Russian Supreme Court tries to adjust the approach to recovery from foreign companies and their local subsidiaries
On 13 May 2025, the Supreme Court of the Russian Federation (the SC RF) published a Ruling in Case No. A40-167352/2023 (the Citi Case) motivating the cancellation of judgments of the lower courts that had previously admitted bringing Russian subsidiaries (Subsidiaries) to tort liability for their failure to fulfil contractual obligations of foreign parent companies (Foreign Entities) due to sanctions.
The position of the SC RF might be described as a ‘Judgment of Solomon’: contrary to the expectations of the Foreign Entities, the SC RF did not completely exclude the possibility of bringing the Subsidiaries to liability, but also did not support the already widespread ‘unconditional’ imposition of obligations of the Foreign Entities on Subsidiaries without regard to the context, which has been repeatedly used by Russian creditors (Claimants).
However, neither party was given legal certainty or a clear test for imposing liability, which has granted Subsidiaries and Foreign Entities additional defences briefly highlighted below.
- The SC RF generally confirmed the need for Claimants to apply for a licence / unblocking from a foreign regulator as a condition for the satisfaction of tort recovery claims, but made such a need dependent on (i) the compliance of the foreign unblocking regime with Russian law; and (ii) the Russian Central Bank’s (CBR) opinion on the matter.
This strengthens the Foreign Entities’ argument that there is no tort until the foreign regulator refuses to issue a licence / unblock the funds.

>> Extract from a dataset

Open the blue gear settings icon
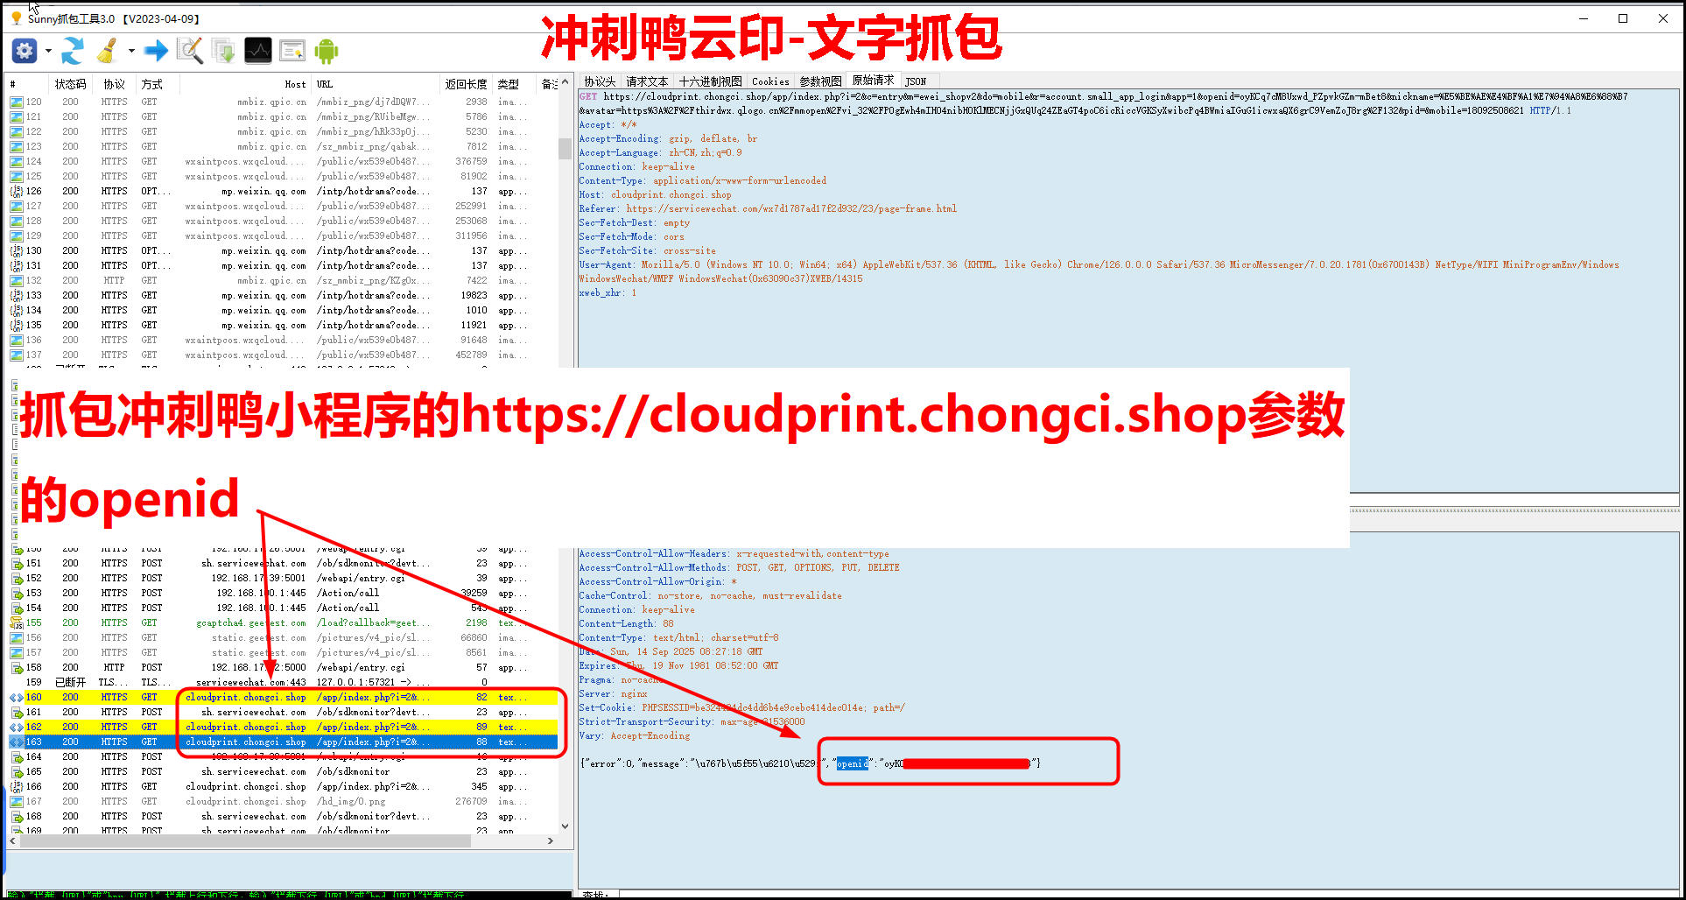This screenshot has width=1686, height=900. (25, 51)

Whereas the defence argument was previously based only on the SC RF’s ruling of 20 November 2023 in Case No. A40-179021/2022 (rendered in a dispute between Russian entities, which was usually pointed out by the Claimants referring to the inapplicability of the position to disputes with Foreign Entities), the SC RF has now explicitly confirmed the applicability of the approach in the case of attempts to recover from Foreign Entities as well.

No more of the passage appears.